Task prompt: Reproduce exactly, from the data that follows, the line with "The image size is (700, 527).", the line with "Task: Click the System Log magnifier icon", and every line that lies between them.

Records for the task:
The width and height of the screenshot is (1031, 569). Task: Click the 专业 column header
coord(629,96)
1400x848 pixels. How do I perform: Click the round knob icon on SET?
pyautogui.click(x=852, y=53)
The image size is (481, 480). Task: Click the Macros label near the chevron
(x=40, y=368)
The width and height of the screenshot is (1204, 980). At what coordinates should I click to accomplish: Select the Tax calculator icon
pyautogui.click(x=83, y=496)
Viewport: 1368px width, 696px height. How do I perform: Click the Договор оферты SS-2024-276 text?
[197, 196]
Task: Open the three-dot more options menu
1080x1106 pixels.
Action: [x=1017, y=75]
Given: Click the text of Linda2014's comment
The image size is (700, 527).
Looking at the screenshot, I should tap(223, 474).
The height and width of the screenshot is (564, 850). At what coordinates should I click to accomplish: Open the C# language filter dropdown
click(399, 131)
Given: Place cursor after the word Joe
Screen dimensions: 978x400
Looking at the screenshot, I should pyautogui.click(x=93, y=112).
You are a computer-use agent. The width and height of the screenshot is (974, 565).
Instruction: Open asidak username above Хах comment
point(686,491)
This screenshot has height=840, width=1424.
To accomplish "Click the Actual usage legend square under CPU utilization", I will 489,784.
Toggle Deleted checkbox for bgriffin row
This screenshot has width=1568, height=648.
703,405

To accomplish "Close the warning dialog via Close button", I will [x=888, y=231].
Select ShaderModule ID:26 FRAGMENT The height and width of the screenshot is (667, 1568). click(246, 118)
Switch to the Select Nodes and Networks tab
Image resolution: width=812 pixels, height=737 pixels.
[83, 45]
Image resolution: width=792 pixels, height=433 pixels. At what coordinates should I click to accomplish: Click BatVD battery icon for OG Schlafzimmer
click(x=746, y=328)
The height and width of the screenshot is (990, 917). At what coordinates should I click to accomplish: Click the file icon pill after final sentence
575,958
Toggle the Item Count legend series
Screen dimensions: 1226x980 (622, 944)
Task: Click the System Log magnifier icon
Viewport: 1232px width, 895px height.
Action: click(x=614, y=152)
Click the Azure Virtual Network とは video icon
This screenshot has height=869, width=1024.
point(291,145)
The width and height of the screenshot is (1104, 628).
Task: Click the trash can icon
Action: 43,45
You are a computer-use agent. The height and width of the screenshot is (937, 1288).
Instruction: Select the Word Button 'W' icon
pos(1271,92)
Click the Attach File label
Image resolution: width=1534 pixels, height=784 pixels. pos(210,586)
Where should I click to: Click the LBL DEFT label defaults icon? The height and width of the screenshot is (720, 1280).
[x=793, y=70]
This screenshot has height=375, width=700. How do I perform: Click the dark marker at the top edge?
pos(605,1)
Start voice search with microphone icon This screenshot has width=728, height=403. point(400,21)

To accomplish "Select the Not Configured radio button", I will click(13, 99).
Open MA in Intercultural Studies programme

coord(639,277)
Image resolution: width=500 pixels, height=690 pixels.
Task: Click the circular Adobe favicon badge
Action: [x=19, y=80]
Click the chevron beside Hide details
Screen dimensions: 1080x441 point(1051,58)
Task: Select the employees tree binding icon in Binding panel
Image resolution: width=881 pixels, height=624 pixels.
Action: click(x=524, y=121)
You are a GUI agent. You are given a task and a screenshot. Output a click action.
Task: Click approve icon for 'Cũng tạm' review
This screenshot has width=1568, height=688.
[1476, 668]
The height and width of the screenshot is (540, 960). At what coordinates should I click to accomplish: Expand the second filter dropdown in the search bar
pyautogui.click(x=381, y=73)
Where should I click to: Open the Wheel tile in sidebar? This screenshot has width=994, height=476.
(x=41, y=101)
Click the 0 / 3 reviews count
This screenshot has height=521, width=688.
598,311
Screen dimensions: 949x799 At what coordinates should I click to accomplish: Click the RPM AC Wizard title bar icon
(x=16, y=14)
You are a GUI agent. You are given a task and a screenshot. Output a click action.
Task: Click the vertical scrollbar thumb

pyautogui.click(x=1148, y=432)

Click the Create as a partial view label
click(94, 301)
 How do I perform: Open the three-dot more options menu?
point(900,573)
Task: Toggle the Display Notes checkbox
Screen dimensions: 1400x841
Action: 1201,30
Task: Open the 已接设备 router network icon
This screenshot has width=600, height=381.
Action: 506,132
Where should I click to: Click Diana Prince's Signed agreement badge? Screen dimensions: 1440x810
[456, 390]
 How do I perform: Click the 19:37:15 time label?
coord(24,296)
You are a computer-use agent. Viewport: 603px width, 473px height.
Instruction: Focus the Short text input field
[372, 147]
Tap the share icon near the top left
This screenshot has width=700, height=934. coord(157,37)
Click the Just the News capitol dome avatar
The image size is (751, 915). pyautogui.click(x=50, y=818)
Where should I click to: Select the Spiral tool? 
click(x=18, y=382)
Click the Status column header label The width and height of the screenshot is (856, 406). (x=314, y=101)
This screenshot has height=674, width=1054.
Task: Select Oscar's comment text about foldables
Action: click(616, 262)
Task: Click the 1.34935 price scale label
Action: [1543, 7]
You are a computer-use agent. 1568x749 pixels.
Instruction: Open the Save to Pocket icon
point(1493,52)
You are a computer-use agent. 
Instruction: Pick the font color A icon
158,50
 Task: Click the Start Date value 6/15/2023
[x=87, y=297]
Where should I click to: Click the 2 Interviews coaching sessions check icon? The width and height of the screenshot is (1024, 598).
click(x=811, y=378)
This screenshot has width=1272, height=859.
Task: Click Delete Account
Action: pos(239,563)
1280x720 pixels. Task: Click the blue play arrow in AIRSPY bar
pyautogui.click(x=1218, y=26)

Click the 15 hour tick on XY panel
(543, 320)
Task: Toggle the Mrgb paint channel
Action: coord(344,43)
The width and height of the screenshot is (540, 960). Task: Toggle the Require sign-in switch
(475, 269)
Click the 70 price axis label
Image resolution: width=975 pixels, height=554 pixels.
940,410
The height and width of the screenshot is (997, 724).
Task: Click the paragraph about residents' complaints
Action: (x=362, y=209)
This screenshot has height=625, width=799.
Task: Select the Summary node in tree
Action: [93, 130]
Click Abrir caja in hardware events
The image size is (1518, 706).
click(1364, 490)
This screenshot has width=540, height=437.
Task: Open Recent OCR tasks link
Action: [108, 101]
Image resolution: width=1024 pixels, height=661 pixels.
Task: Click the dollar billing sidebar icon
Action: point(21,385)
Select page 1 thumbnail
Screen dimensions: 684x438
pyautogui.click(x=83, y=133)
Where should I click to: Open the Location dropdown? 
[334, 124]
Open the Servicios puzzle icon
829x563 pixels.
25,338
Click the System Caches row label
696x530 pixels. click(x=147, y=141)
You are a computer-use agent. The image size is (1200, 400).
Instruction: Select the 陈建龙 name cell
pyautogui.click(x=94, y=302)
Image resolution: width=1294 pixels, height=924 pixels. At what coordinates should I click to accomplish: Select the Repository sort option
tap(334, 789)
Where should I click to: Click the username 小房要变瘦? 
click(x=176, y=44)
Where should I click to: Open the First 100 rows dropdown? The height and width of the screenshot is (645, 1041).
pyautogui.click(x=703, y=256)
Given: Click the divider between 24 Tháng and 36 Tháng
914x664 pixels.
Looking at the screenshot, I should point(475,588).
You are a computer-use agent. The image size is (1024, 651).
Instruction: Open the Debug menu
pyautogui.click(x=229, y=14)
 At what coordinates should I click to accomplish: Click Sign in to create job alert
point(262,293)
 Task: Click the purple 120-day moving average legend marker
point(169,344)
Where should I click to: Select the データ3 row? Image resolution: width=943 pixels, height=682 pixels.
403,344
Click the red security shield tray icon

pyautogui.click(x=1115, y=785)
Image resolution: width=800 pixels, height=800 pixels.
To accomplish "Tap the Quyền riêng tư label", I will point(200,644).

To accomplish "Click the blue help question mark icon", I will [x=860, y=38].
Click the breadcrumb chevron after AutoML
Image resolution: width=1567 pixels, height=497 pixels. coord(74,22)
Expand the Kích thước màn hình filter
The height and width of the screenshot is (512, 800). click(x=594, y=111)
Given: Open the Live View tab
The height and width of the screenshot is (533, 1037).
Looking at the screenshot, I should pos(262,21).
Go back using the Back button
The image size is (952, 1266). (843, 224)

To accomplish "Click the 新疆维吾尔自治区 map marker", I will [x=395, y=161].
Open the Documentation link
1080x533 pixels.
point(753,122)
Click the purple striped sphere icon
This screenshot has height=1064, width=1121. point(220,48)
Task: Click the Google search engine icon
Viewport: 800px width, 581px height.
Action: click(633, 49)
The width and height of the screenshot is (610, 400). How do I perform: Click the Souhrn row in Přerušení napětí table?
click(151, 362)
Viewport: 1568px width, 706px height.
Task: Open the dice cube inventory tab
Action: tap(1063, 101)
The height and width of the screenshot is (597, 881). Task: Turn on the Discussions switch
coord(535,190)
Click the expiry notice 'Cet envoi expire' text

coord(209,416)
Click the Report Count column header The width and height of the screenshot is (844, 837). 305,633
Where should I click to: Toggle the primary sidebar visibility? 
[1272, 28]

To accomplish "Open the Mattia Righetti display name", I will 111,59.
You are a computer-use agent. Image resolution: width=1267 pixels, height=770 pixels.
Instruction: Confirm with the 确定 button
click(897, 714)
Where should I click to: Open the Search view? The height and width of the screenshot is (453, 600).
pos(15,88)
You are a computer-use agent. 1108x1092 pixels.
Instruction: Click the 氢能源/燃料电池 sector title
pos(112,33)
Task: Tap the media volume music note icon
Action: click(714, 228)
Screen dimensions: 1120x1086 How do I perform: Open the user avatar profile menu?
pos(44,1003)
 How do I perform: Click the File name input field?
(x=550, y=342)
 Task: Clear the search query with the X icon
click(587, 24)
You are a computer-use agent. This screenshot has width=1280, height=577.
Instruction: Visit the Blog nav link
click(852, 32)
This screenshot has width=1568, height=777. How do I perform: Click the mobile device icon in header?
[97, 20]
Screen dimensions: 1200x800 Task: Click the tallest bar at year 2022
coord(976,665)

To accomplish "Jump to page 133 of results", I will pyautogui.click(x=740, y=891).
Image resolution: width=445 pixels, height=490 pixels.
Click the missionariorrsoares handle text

Your response:
The image size is (700, 527).
Looking at the screenshot, I should tap(223, 474).
The height and width of the screenshot is (564, 850). At what coordinates should I click to accomplish: Open the C# language filter dropdown
click(399, 131)
Given: Place cursor after the word Joe
Screen dimensions: 978x400
Looking at the screenshot, I should pyautogui.click(x=93, y=112).
You are a computer-use agent. The width and height of the screenshot is (974, 565).
Instruction: Open asidak username above Хах comment
point(686,491)
This screenshot has height=840, width=1424.
To accomplish "Click the Actual usage legend square under CPU utilization", I will 489,784.
Toggle Deleted checkbox for bgriffin row
This screenshot has width=1568, height=648.
703,405

To accomplish "Close the warning dialog via Close button", I will [x=888, y=231].
Select ShaderModule ID:26 FRAGMENT The height and width of the screenshot is (667, 1568). click(246, 118)
Switch to the Select Nodes and Networks tab
Image resolution: width=812 pixels, height=737 pixels.
[83, 45]
Image resolution: width=792 pixels, height=433 pixels. At what coordinates should I click to accomplish: Click BatVD battery icon for OG Schlafzimmer
click(x=746, y=328)
The height and width of the screenshot is (990, 917). At what coordinates should I click to accomplish: Click the file icon pill after final sentence
575,958
Toggle the Item Count legend series
Screen dimensions: 1226x980 (622, 944)
Task: Click the System Log magnifier icon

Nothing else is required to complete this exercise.